Archive for the 'Bank security' Category

CVV and Conversion Rates

Yesterday on the Intellivative blog, there were two interesting blog posts:

  1. AVS & CVV: When to use it and why?
  2. Does CVV affect e-commerce conversion rates?

The second one is the most intriguing to me because it presents a quandary for e-commerce businesses.  CVV–that 3-digit code on the back of the credit card–is one of the recommended practices for fighting fraud; yet, if you use it on your e-commerce site, it appears that it might actually reduce the number of orders you may get from your site. The surprising mythbuster comes from the E-commerce Checkout Report from Get Elastic, which found:

Conversion rates were a full 40% higher where Top 100 retailers did not request a CVV (Card Verification Value), yet over 55% of them do.

The other interesting part about it was even though conversion rates were higher when the e-tailers didn’t use the card code, still over 55% of them still use it–which implies that either they didn’t know their conversion rate might be higher without it (did they try an A/B test on CVV code?) or that the fraud reduction benefits of the CVV code outweigh the potential higher conversion rate.

As a consumer, I think I would like it better if the site did ask for my CVV code–it shows they’re doing the due diligence to check for fraud which not only protects them, it helps me, the consumer. After all, if someone is out there trying to use my credit card (who wouldn’t have the CVV number), wouldn’t it be better if they were inhibited in their spending spree by web sites who do check the CVV code?

I always thank people who ask to see my ID with my credit card–they’re protecting me by doing that. Even though it’s a hassle for me to get out my ID and show it to them, I’d much rather they ask for it and make sure that I am the rightful owner of the card.

But apparently I’m an oddity. Either the CVV code is too complicated to find–or too much work to enter for many consumers shopping at the top 100 e-commerce web sites. Or maybe consumers just aren’t aware that the card code actually helps protect their identity and their credit card?

Thanks to Get Elastic for putting the work into this study and challenging our paradigms.

Wells Fargo violates bank account security rules

Okay, this is way off the topic of usability, but I am so angry about this I just have to blog about it. Wells Fargo is my bank and for the most part, I love them. Their online banking system is very usable (which I love, except I wish they’d give me a more direct way to get to my billpay) and overall I’m really happy with them. Their staff is really friendly when I walk into the bank and they really go the extra mile to get me the information I need, even if it’s the details on a deposit that happened over a year ago.

But their auto finance department needs to take bank account security 101. If I’m even a few days late on my car payment, they have a rude person call me and harrass me to do my payment over the phone. I don’t really doubt that it’s Wells Fargo calling me, but I have no way of actually confirming that, so I always tell them I don’t want to do my payment over the phone and I will take care of it online. They get really angry about that. Today the lady on the phone actually called me “weird”. Would she give her account information to anyone who happened to call and say they were from Wells Fargo?

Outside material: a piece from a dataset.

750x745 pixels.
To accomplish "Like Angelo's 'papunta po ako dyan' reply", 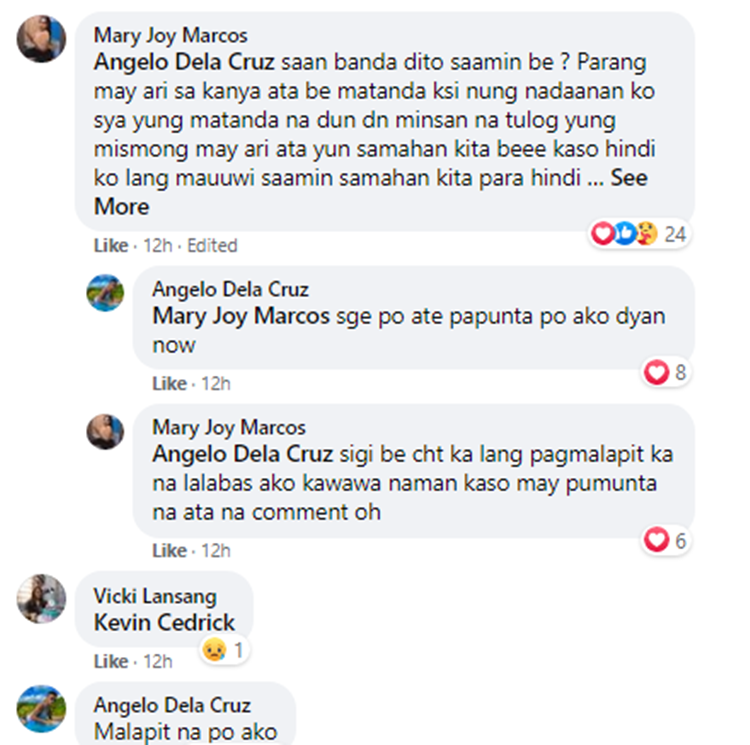I will [x=169, y=383].

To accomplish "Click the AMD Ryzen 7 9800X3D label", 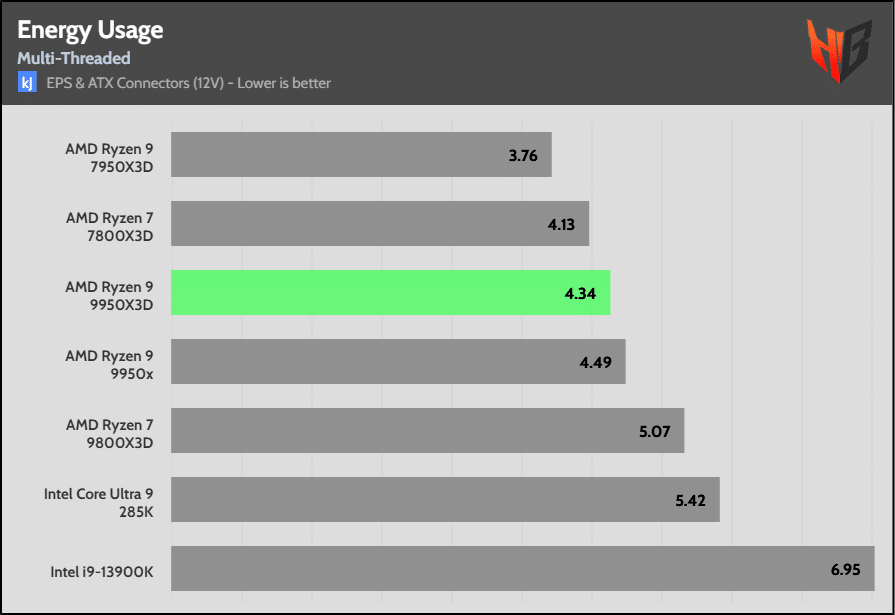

Banks have been trying to educate consumers to NOT give your account information out to callers. You should never, never, never give out your bank account number to someone who calls you, no matter who they say they are. Only if you initiated the call is it okay to do that. It just blows me away that Wells Fargo, one of the largest banks out there, would knowingly ask consumers to do this, perpetuating the problems with account fraud we have. And the fact that this woman thought I was “weird” because I wouldn’t give her my personal information and bank account number means that the message is not getting across to consumers, either. People are willingly giving them their account information over the phone when they have no way of confirming that it actually IS Wells Fargo calling.

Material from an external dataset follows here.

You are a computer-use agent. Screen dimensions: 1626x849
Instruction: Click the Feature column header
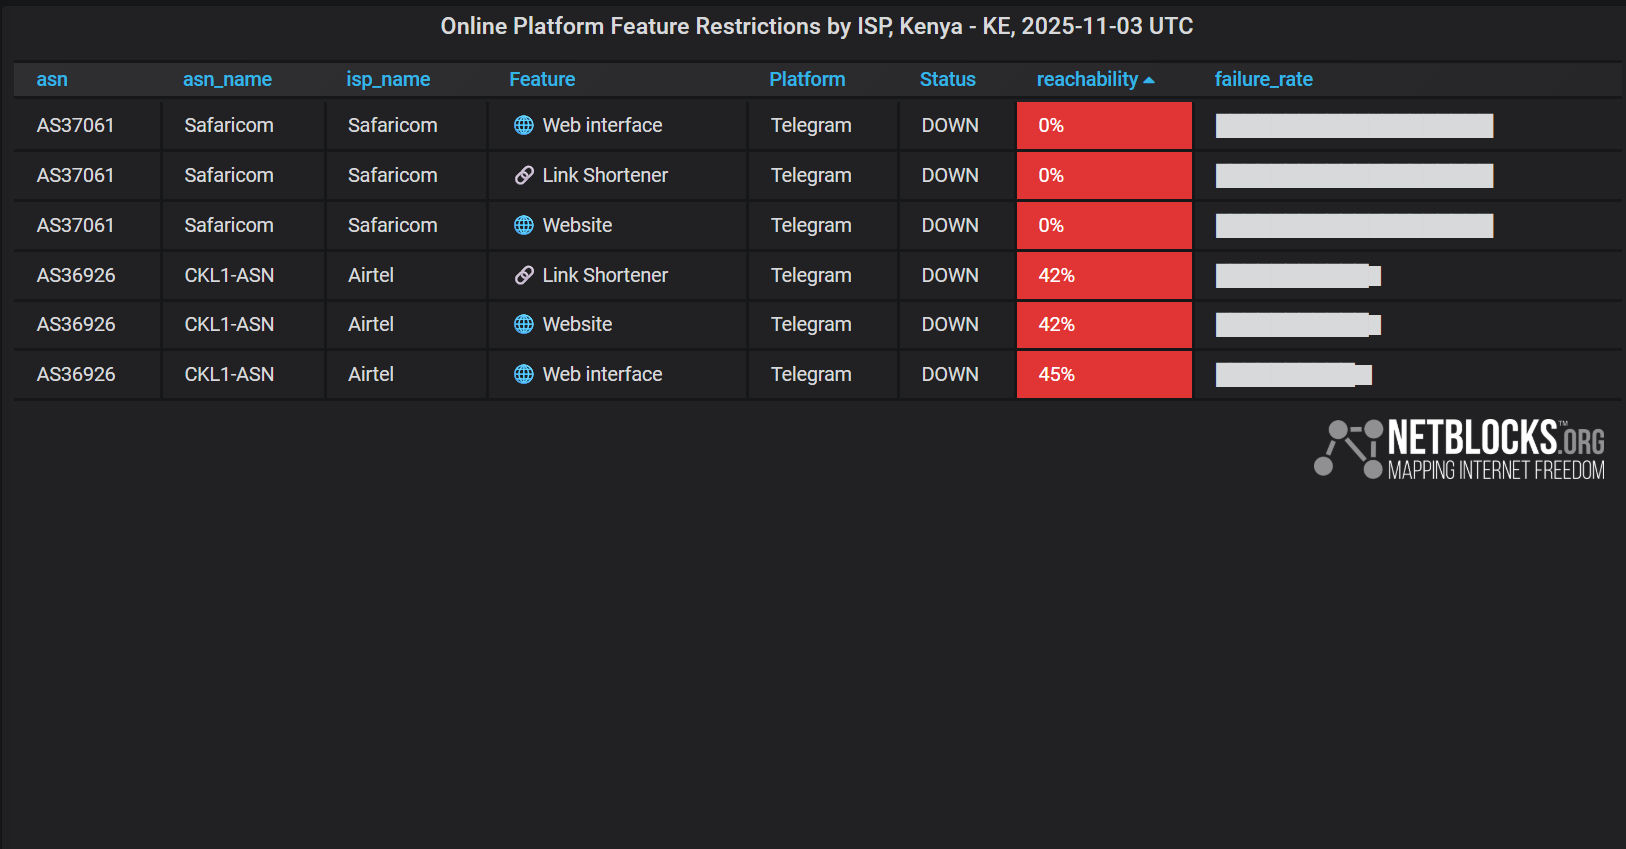[x=542, y=79]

 I tried to walk into a Wells Fargo bank to complain about it, but they told me they don’t have anything to do with auto financing and I would have to call their auto finance department. There is a problem there, but I don’t blame the innocent bank staff. I blame the idiot managers in the account finance department who are:

  1. Hiring rude people to harrass people about their car payments. If my account was months overdue, yeah, it’s okay to call, but not after a couple days. If you’re going to call me when my payment is a couple days late, you should be really, really nice about it.
  2. Asking people to give out personal information over the phone with no verification that they are who they say they are. By doing this, they are teaching consumers habits that only increases banking risk and makes it easier for fraudsters to hijack people’s bank accounts and steal identities.

It’s maddening and it’s got to stop!